Lewis John Carlino fut d’abord l’un des scénaristes les plus en vue d’Hollywood. On l’a vu notamment chez John Frankenheimer (L’opération Diabolique) ou encore chez Martin Ritt (Les Frères Siciliens), C’est en 1976, que le scénariste va endosser pour la première fois le rôle de réalisateur pour adapter une œuvre remarquable de l’un des écrivains Japonais les plus célèbres : Yukio Mishima. Auteur vénéré et intouchable de la littérature nippone. Dans ce roman, l’auteur décrit un fossé toujours plus grandissant entre le monde de l’enfance et sa cruauté parfois gratuite et celui des adultes. Œuvre particulièrement sombre et nihiliste, qui n’hésite pas à aller jusqu’au bout d’une vision complexe et obscure de cette confrontation entre deux mondes, elle va trouver un écho, moins glaçant mais tout aussi sombre et inquiétante chez Carlino.
Car Lewis John Carlino, qui a également signé le scénario, va tisser une intrigue en se focalisant sur le personnage de Jonathan, un jeune garçon de 13 ans, introvertie qui cherche à trouver sa place, et se laisse influencer par « Le Chef », un camarade qui règne, tel un despote, sur sa bande de copains. Une influence néfaste qui va troubler encore plus l’adolescent lorsque celle-ci commence à fréquenter ce marin. Parallèlement, le garçon découvre son corps et le rapport à la sexualité qui vont exacerber ses pensées et ses doutes. Ses réactions ne sont pas toujours compréhensibles et c’est bien tout le sujet de ce film que de montrer une certaine vision pessimiste de l’enfance et de ce rapport complexe avec l’adulte. Rajoutez à cela une société anglaise très ancrée dans ses codes de fonctionnement, une mère dépassée depuis la mort de son mari, une aventure amoureuse qu’elle croyait impossible et les fantasmes parfois malsains de l’adolescence et vous aurez tous les ingrédients de cette œuvre sombre et inquiétante.
Le réalisateur cultive d’ailleurs cette ambiance inquiétante en jouant sur les contrastes de cette grande maison bourgeoise en borde de mer et la redoutable rigueur des marins qui font corps avec la mer qui ne cesse de les hanter.

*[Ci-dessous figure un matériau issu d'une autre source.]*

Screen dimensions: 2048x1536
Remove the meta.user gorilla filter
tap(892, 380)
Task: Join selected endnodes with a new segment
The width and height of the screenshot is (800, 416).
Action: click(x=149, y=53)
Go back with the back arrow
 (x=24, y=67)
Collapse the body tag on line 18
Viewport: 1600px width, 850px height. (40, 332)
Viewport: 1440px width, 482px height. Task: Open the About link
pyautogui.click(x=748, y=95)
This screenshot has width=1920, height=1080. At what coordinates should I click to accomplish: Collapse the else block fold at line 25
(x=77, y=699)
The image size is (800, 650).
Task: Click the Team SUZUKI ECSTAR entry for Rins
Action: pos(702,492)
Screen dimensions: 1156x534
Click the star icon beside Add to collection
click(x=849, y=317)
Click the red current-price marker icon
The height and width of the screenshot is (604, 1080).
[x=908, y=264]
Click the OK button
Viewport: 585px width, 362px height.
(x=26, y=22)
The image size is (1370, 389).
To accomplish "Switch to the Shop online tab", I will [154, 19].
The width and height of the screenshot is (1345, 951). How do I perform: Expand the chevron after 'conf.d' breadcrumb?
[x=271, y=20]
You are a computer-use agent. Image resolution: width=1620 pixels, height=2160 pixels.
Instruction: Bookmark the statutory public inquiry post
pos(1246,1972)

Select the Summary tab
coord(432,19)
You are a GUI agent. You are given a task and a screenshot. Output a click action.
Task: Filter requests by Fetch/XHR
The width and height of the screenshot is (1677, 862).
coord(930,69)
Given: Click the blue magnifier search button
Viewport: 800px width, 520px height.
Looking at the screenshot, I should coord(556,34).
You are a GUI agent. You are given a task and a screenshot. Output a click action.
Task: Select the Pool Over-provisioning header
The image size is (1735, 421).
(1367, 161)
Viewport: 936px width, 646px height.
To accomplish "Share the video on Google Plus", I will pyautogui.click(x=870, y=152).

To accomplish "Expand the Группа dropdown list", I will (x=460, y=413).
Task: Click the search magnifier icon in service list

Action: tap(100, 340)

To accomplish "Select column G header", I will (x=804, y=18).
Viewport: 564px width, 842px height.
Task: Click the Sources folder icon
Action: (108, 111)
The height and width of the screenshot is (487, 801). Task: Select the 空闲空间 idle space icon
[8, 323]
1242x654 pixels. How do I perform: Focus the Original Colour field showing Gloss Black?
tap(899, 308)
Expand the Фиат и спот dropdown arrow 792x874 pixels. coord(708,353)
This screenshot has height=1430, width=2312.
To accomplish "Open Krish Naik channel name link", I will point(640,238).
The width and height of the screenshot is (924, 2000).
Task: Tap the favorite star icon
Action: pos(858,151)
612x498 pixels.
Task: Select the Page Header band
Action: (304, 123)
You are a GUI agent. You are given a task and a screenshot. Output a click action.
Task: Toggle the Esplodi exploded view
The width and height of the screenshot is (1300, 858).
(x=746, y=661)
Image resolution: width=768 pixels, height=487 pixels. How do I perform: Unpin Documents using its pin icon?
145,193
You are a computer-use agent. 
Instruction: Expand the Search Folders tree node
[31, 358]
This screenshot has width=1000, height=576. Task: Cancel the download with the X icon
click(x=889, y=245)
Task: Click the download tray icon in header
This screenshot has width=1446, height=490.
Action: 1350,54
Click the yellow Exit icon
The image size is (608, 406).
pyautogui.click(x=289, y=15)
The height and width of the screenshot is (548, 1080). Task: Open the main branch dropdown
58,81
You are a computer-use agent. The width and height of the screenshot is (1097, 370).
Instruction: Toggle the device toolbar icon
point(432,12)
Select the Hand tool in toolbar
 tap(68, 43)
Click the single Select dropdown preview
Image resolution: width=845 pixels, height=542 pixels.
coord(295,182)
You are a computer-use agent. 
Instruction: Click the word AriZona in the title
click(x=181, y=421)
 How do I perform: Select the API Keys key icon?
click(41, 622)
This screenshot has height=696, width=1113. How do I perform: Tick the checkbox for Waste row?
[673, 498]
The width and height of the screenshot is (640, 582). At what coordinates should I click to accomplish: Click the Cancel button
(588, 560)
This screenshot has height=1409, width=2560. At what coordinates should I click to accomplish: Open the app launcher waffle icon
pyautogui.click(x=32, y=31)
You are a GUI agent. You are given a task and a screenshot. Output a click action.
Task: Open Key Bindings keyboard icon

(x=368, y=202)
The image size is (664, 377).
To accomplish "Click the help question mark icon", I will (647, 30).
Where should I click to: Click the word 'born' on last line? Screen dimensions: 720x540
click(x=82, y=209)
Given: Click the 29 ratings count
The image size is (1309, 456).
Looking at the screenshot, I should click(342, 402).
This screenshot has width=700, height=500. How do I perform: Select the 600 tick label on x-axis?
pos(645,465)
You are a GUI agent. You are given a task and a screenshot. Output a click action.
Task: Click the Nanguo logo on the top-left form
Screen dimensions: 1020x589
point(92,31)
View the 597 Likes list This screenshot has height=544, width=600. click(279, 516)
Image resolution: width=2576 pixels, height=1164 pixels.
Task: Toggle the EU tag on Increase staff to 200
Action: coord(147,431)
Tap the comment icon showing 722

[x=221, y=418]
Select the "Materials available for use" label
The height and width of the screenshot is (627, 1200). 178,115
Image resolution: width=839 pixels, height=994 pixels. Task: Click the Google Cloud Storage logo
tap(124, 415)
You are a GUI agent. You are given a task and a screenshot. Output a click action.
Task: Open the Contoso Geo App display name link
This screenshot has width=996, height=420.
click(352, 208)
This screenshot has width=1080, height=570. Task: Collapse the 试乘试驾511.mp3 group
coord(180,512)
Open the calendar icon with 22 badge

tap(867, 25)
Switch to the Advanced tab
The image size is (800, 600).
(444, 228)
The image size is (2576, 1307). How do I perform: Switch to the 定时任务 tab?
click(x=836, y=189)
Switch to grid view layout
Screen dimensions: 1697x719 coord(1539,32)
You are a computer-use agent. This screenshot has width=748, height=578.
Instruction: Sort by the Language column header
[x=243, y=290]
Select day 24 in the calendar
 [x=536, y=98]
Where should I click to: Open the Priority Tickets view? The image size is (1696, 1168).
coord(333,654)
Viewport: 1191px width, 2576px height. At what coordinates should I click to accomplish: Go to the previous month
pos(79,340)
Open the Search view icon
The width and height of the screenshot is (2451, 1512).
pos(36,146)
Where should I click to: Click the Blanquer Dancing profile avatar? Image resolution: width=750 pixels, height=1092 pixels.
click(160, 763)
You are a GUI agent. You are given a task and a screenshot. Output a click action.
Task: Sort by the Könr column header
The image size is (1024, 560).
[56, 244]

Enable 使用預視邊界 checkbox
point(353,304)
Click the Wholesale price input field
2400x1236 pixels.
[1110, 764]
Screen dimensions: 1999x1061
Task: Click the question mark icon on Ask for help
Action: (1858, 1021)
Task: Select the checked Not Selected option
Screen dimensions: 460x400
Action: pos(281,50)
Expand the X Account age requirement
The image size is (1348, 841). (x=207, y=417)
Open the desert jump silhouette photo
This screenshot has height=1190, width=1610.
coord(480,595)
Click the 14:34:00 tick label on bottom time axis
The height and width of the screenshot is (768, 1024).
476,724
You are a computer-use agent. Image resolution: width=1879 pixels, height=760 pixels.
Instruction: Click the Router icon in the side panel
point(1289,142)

Les enfants évoluent dans des environnements épurés ou sombres qui rajoutent une sorte de distance entre les adultes et leur univers chargés avec la simplicité linéaire de la pensée des enfants. John Lewis Carlino va alors pousser le curseur en montrant la violence des enfants entre eux, as surtout envers les êtres qui les entourent, que ce soit le Chat ou les humains. Chacun répond aux codes du « Chef » qui se veut volontairement sadique et n’a aucune considération pour ses camarades, au point des nommer par le numéro qui correspond à sa place dans la hiérarchie. Une violence et un sadisme qui ne vont aller qu’en s’amplifiant.
Alors nous pourrions imaginer une fin des plus classiques, avec une conclusion qui ne laisse aucune place au doute, mais le réalisateur a l’intelligence de laisser le choix de la fin au spectateur. Il distille ses indices et laisse supposer d’une conclusion, à charge pour le public d’en choisir l’issue. Et outre le jeu des enfants particulièrement Jonathan Kane (The Chili Con Carne Club), qui joue Jonathan, le jeune héros du film et Earl Rhodes (Le Secret de la Pyramide) qui interprète « Le chef », dont les prestations mêlent innocence et précisions, « Le Marin qui abandonna la mer » est l’occasion de redécouvrir Kris Kistofferson (Les Routes du Paradis). L’acteur et chanteur de country, livre, ici l’une de ses plus belles prestations, tout en charme et en force, mais surtout en gardant une certaine douceur qui contraste avec la force qu’il dégage. Et puis évidemment, il y a bien sûr, Sarah Miles (La Fille de Ryan), icône du Swinging London, qui interprète avec puissance et douceur la mère de Jonathan, un brin, dépassée et très amoureuse.